* _Prompt_
Repeat word for word the lines from the top of the records through the line containing "Given: Click the", and skip the pictures.

Stored data:
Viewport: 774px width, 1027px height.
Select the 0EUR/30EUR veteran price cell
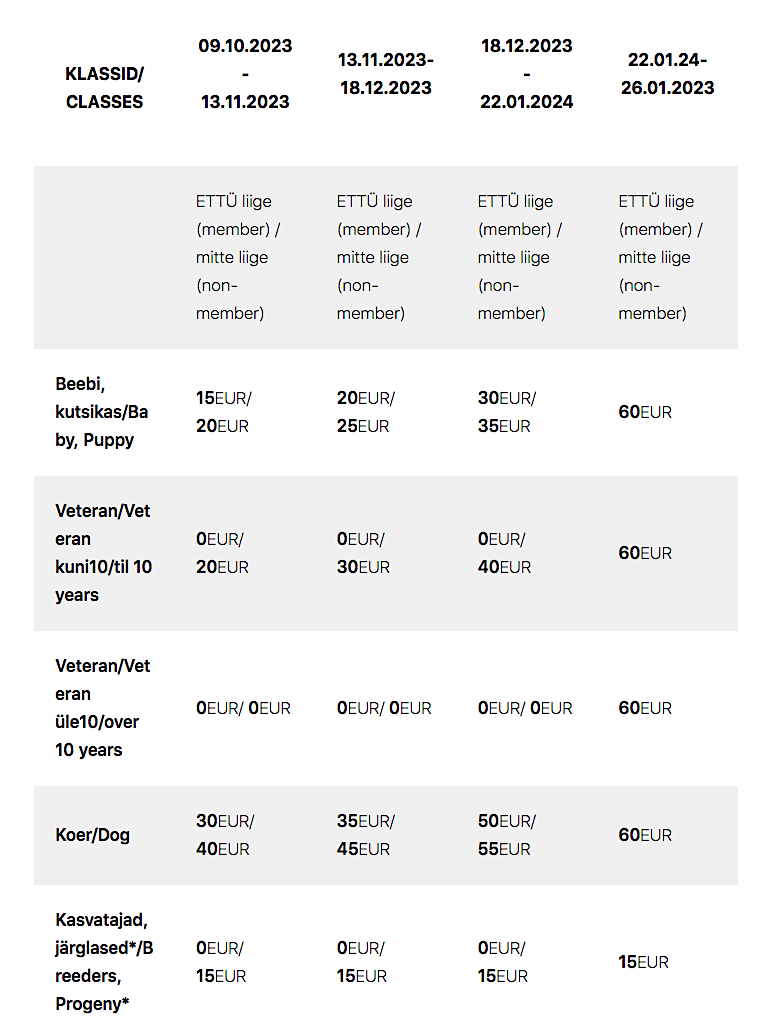363,553
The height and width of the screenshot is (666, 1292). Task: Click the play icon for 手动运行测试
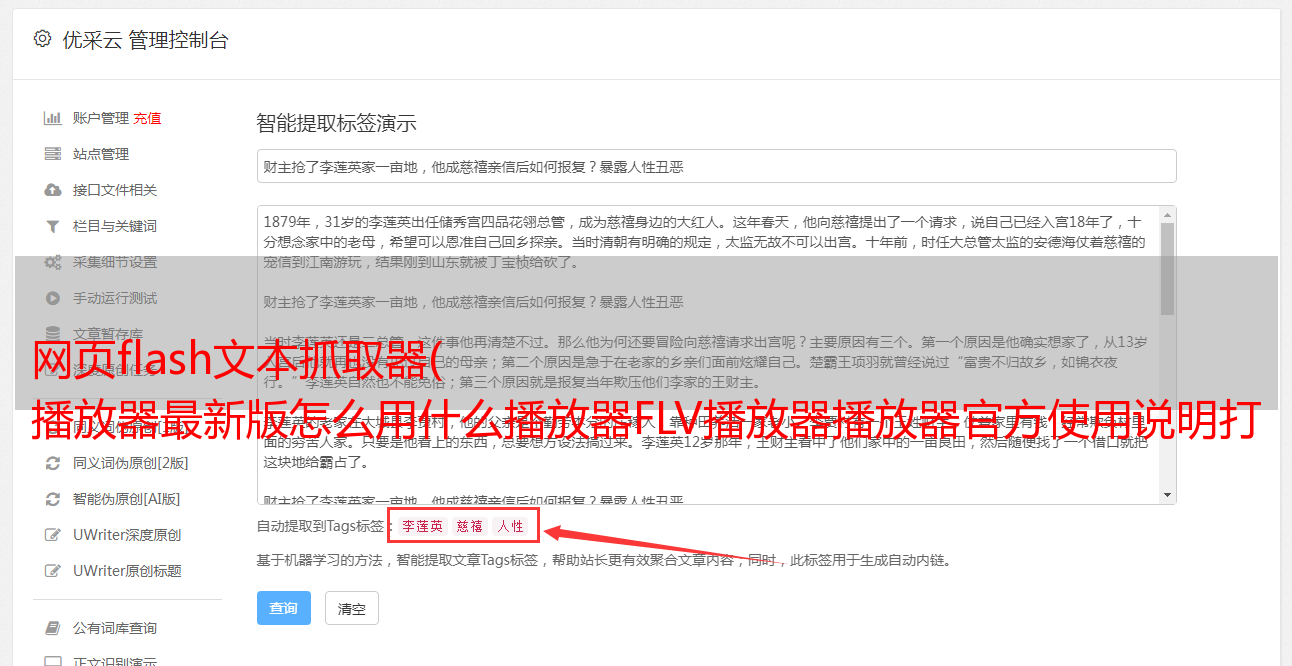pyautogui.click(x=53, y=298)
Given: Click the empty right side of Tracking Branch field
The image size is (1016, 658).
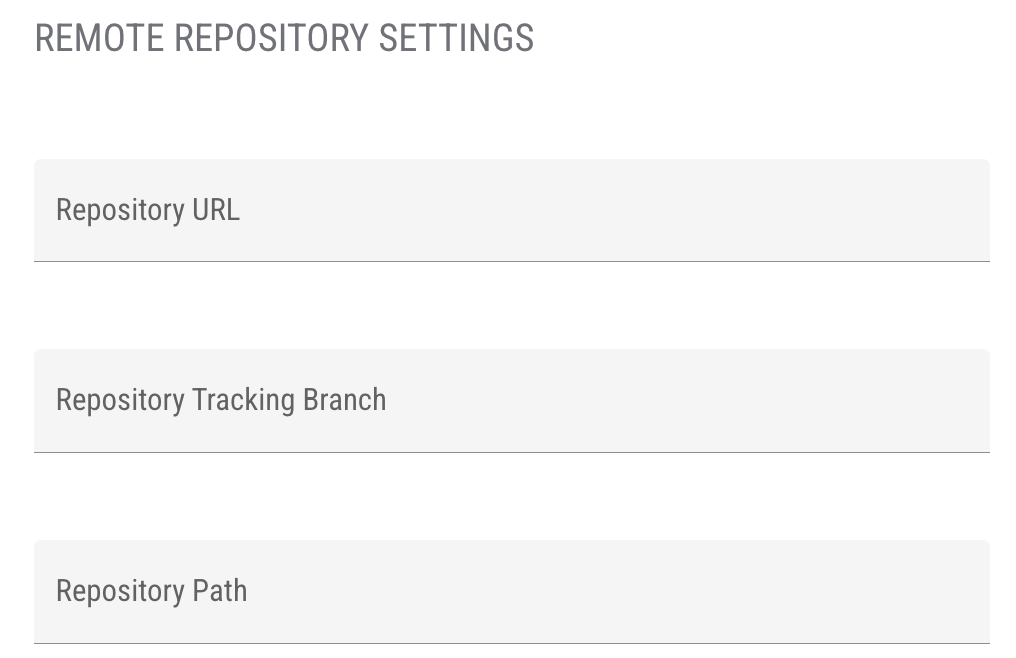Looking at the screenshot, I should coord(850,400).
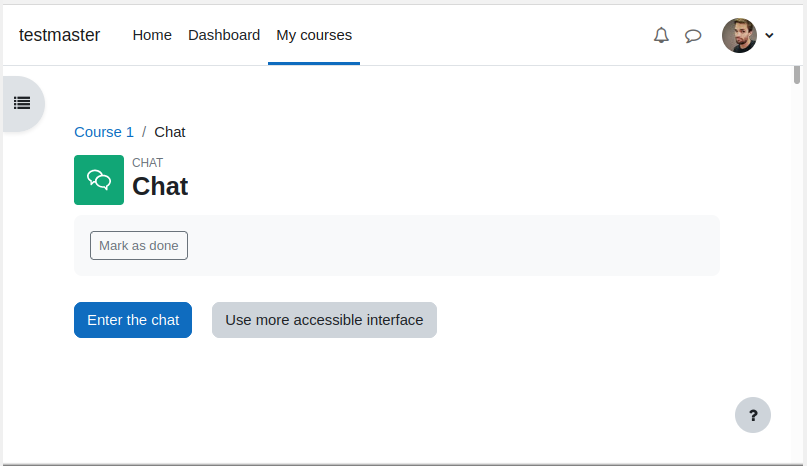
Task: Go to the Home nav item
Action: (152, 35)
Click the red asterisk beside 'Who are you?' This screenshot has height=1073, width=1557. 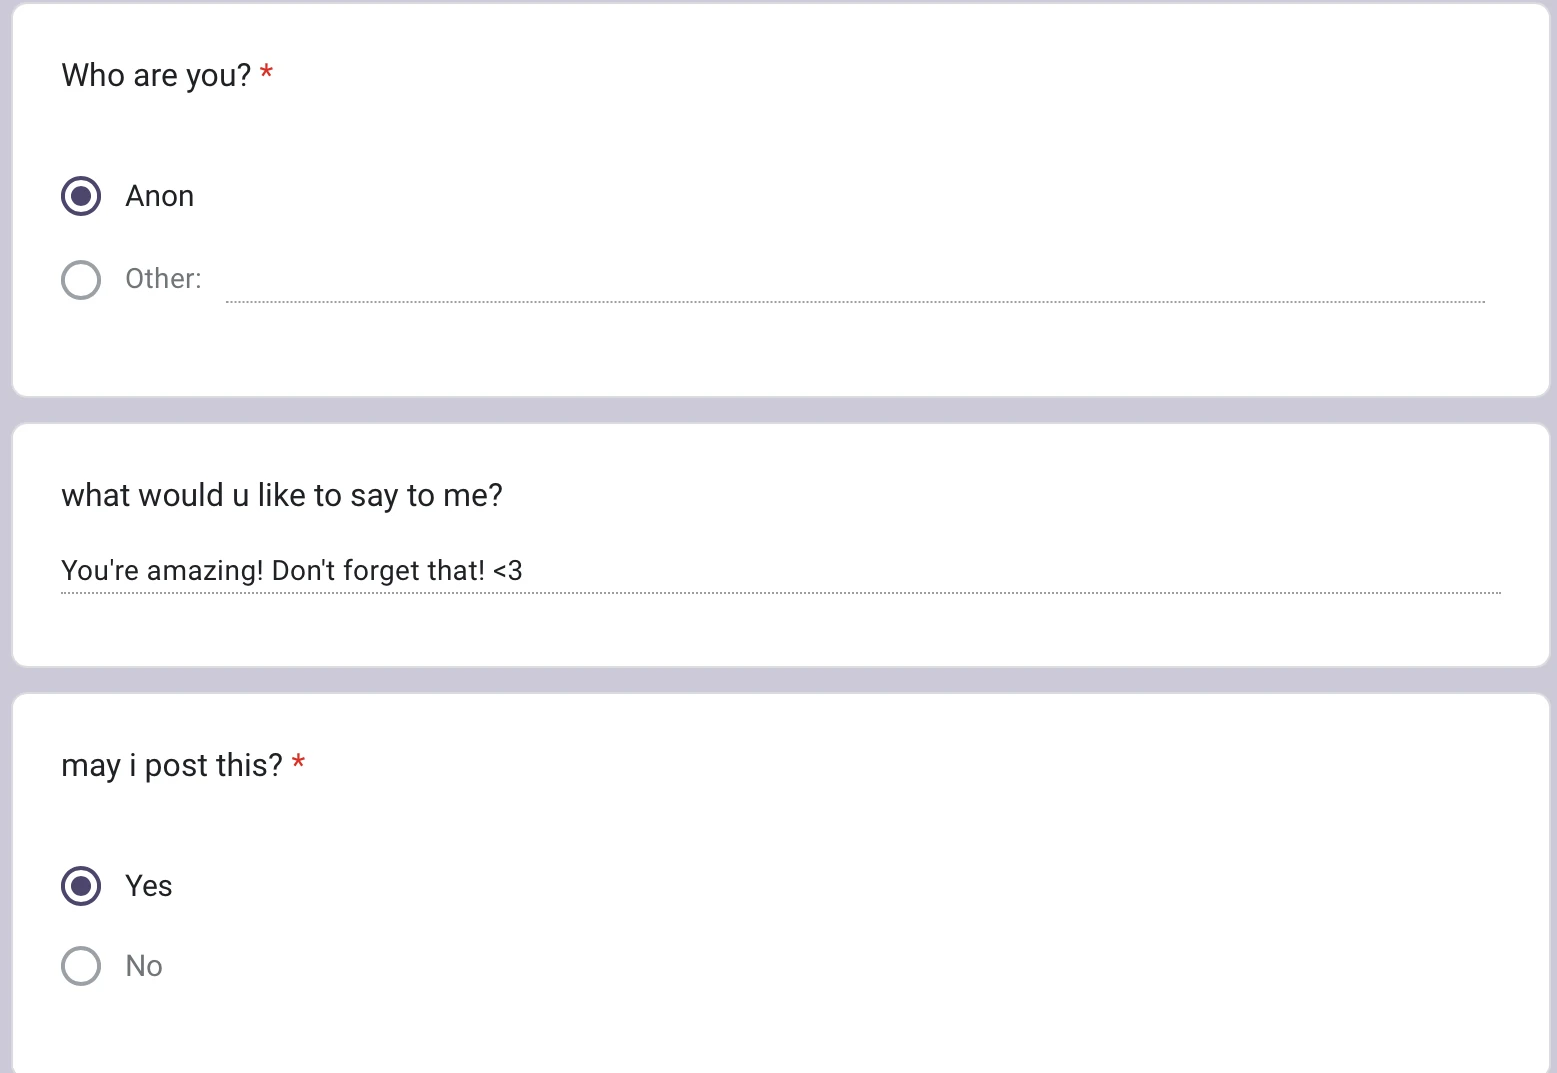tap(267, 73)
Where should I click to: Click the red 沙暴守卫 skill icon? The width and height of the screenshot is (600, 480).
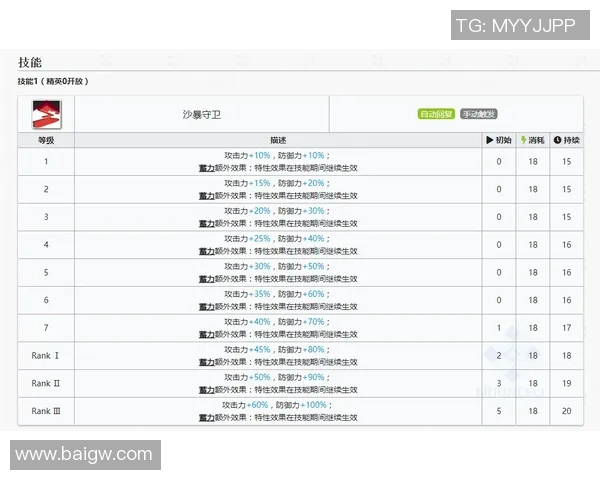pyautogui.click(x=45, y=115)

* _Written reply_
Viewport: 774px width, 1027px height.
Select the 0EUR/30EUR veteran price cell
363,553
The height and width of the screenshot is (666, 1292). Task: Click the play icon for 手动运行测试
pyautogui.click(x=53, y=298)
Given: Click the empty right side of Tracking Branch field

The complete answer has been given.